Problem statement — Across all the entries below, how many lines mention the string "November"? Respond with a single number.

(Stored dataset items)
↓

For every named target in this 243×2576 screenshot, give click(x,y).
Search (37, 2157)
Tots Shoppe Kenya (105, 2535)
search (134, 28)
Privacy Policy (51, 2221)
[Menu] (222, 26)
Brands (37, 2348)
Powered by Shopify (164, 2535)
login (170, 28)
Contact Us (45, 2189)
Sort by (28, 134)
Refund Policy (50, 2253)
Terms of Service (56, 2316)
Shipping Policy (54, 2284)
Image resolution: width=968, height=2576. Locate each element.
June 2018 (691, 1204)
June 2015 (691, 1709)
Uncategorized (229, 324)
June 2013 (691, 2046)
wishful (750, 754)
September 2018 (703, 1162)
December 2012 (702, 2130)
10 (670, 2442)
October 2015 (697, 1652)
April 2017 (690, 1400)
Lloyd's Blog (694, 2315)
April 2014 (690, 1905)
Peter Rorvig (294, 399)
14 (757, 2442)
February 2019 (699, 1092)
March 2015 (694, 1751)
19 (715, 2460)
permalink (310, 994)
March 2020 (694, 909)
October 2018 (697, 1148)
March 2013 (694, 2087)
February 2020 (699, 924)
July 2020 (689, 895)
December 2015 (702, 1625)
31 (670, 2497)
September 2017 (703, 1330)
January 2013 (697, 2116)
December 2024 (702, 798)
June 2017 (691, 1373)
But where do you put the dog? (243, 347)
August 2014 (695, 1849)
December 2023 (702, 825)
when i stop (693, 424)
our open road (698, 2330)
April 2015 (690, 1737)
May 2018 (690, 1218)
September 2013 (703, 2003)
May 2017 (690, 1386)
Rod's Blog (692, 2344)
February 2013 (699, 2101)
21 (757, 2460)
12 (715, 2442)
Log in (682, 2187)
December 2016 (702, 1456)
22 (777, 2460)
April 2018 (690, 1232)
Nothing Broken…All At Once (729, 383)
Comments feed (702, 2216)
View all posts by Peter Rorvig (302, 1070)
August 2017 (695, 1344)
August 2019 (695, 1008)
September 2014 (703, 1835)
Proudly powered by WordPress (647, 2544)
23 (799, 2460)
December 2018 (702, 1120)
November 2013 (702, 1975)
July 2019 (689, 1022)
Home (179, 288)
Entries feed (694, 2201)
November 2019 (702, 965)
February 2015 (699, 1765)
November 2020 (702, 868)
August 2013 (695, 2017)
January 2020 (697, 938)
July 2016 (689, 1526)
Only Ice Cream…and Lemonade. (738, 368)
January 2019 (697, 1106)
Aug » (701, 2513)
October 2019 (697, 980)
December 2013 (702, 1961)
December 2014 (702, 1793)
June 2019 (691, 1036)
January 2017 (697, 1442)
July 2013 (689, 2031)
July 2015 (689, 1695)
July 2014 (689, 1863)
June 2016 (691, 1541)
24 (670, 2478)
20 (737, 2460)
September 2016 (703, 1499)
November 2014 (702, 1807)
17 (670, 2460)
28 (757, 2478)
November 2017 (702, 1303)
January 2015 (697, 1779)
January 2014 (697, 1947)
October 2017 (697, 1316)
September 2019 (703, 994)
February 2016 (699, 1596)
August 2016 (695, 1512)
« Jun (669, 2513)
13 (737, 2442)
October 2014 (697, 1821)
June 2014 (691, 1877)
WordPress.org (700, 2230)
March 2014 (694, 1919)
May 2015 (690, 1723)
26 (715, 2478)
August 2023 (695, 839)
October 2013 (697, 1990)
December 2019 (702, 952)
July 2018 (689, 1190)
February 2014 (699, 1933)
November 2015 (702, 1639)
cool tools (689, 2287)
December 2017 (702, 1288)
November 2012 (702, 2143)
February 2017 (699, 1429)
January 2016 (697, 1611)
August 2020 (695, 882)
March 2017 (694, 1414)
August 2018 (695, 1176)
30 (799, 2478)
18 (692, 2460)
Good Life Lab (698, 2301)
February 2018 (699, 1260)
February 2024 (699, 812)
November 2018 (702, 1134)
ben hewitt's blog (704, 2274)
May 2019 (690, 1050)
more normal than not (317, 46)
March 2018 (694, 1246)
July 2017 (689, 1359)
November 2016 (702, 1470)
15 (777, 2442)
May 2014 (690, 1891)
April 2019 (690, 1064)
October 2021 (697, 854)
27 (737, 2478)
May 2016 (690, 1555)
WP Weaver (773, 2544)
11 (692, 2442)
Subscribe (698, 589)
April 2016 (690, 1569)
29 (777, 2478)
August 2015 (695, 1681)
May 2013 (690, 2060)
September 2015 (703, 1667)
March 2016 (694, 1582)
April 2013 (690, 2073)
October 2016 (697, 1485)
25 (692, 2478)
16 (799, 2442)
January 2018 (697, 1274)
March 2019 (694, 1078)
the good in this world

↑

Task output — 9